Reconnaissance de l'Etat Palestinien: combien de morts faudra-t-il encore?

Combien de femmes, d’hommes et d’enfants devront encore mourir pour que le gouvernement belge juge le moment « opportun » de reconnaître l’Etat Palestinien?

 

Si le parlement a approuvé la résolution demandant au gouvernement de reconnaître l’Etat Palestinien, force est de constater que cette reconnaissance n’interviendra pas avant… « les calendes grecques » !

 

En liant la reconnaissance à trois conditions[1] impossibles à remplir, le gouvernement a pour objectif inavoué de ne jamais l’envisager réellement.

 

Ce faisant, la Belgique nie la réalité juridique de l’Etat Palestinien.
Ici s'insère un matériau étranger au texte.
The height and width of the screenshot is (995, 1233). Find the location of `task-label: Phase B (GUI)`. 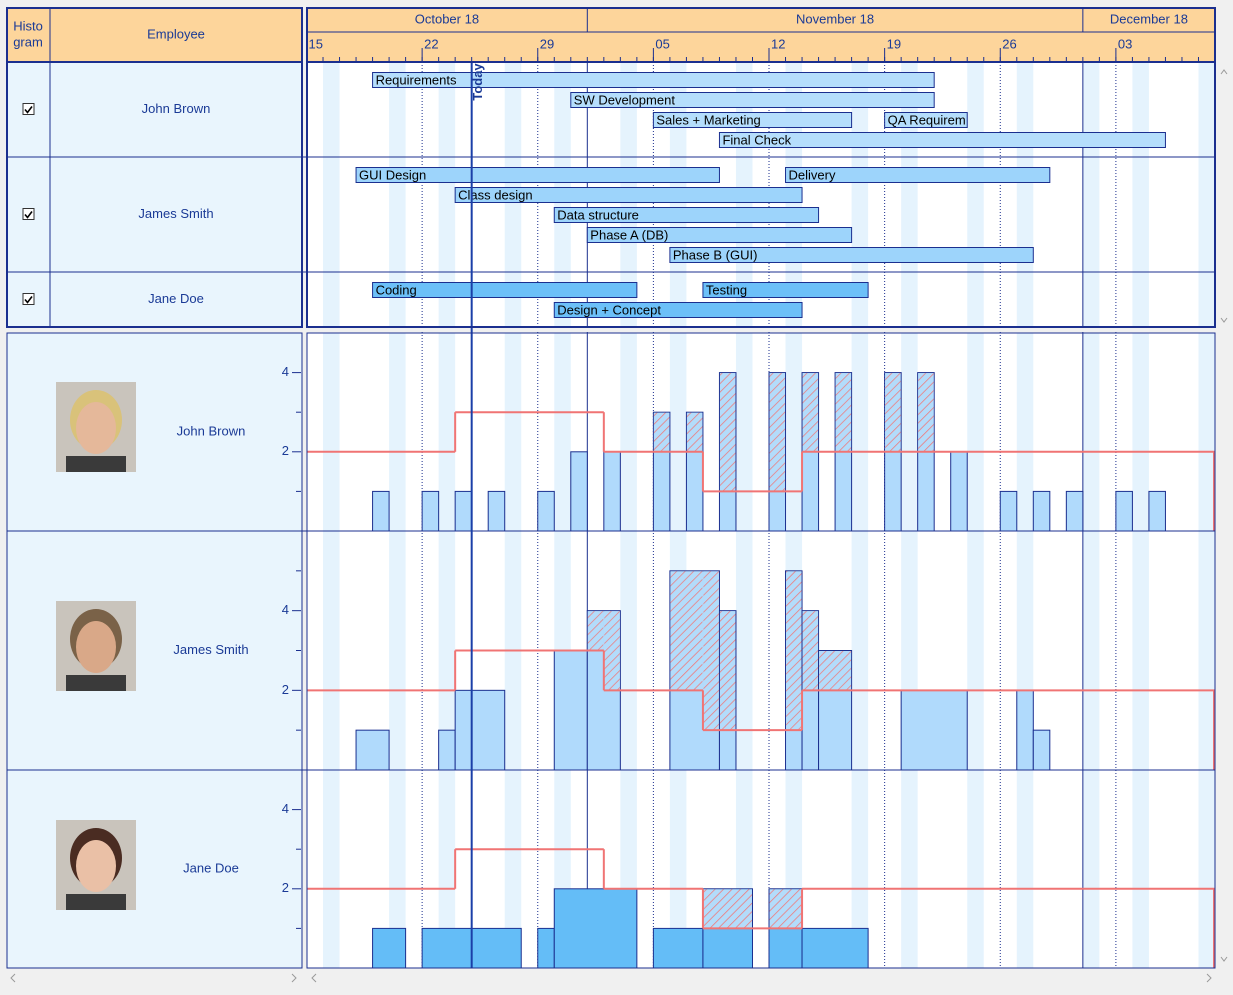

task-label: Phase B (GUI) is located at coordinates (716, 254).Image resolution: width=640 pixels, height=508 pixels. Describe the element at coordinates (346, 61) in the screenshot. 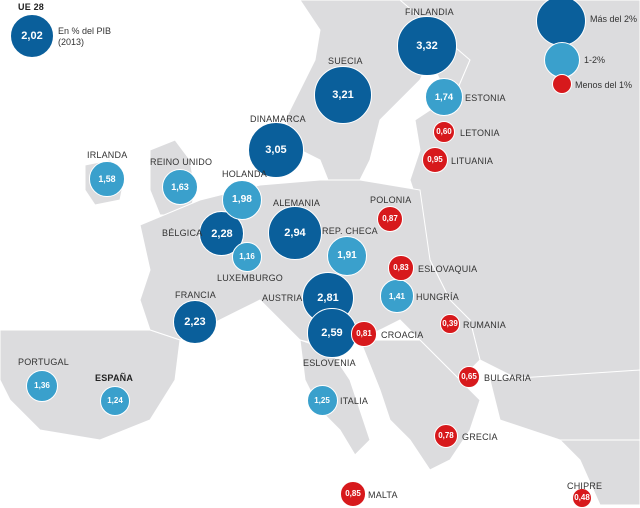

I see `label-suecia: SUECIA` at that location.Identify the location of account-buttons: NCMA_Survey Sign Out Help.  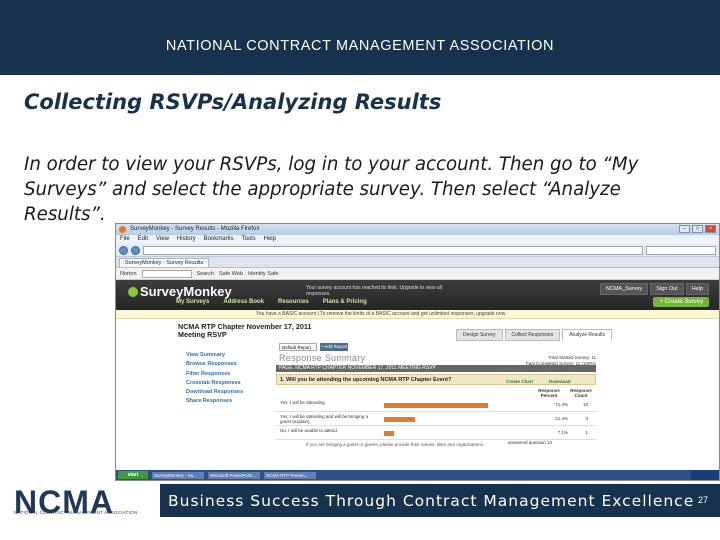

Une réalité juridique que le Secrétaire général des Nations Unies vient de rappeler il y a quelques semaines en acceptant l’adhésion de « l’Etat de Palestine » à la Cour pénale internationale.

 

Par ailleurs, la Belgique adopte la plus faible des résolutions votées à ce jour par un parlement d’un Etat de l’Union européenne.

 

La FGTB dénonce cette résolution et rappelle que la reconnaissance de l’Etat Palestinien est un moyen important de redonner une chance à la paix.

 

Chaque nouvelle reconnaissance renforce le statut de la Palestine et favorise la solution négociée de deux Etats coexistant dans la paix.

 

Combien de morts faudra-t-il encore pour que la Belgique juge le moment « opportun » de reconnaître l’Etat Palestinien ?
 

                                                                                                                   

[1] La reconnaissance doit se faire au moment qui sera jugé « le plus opportun » en fonction des conditions suivantes :
L’impact positif de cette reconnaissance afin de relancer ou d’appuyer un processus politique inclusif de négociations entre Israël et la Palestine ;
L’évolution de la concertation entre les Etats-Membres de l’UE et des efforts de l’UE pour soutenir le processus de paix en vue d’une solution définitive et globale respectant les aspirations légitimes de paix, sécurité et prospérité des peuples palestinien et israélien ;
L’existence d’un gouvernement palestinien de plein exercice ayant autorité sur l’ensemble du territoire palestinien.